Go through the data and copy every line in which "computer" appears.

(Records for this task Opens)

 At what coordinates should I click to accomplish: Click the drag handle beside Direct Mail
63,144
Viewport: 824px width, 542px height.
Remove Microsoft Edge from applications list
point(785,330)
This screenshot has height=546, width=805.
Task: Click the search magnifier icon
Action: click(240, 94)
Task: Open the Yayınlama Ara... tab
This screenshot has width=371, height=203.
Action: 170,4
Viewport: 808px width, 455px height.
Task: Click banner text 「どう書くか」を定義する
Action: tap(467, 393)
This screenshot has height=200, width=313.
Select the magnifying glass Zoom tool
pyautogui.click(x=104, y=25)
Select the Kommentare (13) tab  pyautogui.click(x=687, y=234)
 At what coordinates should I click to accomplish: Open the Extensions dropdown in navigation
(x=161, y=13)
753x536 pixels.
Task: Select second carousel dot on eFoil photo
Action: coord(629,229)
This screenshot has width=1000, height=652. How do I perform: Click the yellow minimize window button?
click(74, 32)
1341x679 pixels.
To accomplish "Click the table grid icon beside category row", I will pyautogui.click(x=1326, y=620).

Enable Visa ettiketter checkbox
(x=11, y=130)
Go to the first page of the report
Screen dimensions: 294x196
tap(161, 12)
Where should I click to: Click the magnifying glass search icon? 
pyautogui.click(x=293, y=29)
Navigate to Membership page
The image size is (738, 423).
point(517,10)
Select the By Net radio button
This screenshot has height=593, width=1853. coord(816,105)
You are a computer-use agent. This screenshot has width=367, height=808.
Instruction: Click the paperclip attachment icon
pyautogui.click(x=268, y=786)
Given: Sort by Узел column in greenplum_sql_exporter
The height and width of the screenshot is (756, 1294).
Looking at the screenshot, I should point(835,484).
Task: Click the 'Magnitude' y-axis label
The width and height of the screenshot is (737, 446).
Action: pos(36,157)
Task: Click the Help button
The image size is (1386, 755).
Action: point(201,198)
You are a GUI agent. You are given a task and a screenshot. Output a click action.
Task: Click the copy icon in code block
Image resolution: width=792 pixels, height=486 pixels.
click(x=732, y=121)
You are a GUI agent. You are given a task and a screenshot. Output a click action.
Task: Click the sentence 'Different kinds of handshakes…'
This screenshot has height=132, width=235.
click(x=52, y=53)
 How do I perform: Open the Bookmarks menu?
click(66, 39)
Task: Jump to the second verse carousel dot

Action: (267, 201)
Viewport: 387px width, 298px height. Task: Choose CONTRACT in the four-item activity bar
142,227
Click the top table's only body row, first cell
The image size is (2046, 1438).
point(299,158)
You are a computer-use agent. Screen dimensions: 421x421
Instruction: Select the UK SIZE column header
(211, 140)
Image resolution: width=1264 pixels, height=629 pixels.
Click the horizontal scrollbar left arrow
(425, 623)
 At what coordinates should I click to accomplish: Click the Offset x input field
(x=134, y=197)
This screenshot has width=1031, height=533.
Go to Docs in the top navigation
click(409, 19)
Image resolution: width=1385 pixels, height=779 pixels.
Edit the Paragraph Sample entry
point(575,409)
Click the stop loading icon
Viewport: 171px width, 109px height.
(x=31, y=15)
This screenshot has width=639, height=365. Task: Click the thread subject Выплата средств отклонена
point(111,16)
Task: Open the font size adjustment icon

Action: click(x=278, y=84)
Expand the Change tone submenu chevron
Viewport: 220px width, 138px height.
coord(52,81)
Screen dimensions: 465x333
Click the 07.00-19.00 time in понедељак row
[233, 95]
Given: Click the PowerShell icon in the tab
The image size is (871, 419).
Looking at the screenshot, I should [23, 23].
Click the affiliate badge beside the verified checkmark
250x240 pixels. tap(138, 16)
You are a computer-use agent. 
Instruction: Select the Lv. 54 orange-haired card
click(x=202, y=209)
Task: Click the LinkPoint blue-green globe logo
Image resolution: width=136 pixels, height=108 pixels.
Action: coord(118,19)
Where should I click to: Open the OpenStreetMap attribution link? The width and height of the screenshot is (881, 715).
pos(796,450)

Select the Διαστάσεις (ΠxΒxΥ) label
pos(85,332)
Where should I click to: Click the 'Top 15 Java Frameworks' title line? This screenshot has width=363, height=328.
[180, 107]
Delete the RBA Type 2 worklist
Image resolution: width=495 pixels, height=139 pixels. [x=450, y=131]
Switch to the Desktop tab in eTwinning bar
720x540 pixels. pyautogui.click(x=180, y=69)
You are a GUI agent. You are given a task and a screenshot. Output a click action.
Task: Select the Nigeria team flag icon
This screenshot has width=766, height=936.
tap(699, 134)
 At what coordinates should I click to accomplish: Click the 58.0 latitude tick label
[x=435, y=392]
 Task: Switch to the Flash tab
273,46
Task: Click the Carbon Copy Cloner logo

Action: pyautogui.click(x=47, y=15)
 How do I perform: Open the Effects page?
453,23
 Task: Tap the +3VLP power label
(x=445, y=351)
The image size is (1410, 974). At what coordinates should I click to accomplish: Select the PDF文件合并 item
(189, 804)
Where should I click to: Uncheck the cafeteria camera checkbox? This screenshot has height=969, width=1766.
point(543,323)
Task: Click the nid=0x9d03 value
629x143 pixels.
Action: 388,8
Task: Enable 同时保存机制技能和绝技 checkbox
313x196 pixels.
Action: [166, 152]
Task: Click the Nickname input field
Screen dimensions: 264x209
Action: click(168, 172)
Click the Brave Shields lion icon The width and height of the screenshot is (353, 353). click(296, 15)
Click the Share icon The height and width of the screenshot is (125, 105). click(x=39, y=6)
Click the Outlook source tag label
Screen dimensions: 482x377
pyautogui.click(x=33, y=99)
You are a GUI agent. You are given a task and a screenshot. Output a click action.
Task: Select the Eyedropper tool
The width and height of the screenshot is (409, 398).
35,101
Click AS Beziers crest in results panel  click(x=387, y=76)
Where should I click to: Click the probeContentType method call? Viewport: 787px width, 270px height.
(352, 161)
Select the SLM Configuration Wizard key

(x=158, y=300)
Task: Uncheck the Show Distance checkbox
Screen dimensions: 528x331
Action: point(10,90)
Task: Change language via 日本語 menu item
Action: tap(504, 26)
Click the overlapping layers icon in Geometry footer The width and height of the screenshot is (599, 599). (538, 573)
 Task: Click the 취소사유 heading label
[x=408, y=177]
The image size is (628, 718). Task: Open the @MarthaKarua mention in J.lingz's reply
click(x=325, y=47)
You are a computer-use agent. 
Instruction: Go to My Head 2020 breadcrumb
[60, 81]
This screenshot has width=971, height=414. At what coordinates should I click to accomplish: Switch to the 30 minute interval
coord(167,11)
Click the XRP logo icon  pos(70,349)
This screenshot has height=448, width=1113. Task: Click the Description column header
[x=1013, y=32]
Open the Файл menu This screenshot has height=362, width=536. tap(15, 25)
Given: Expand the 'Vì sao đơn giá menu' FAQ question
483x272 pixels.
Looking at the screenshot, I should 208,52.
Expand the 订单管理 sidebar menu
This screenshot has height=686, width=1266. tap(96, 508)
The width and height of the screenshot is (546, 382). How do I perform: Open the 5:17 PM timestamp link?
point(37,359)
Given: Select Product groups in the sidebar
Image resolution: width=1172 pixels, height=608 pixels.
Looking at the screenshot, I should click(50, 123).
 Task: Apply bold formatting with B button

(Records for this task Closes)

Answer for this exercise:
You are a computer-use agent. This screenshot has width=367, height=808.
You are a computer-use agent. Screen dimensions: 421x421
You are a computer-use agent. 
You are a computer-use agent. 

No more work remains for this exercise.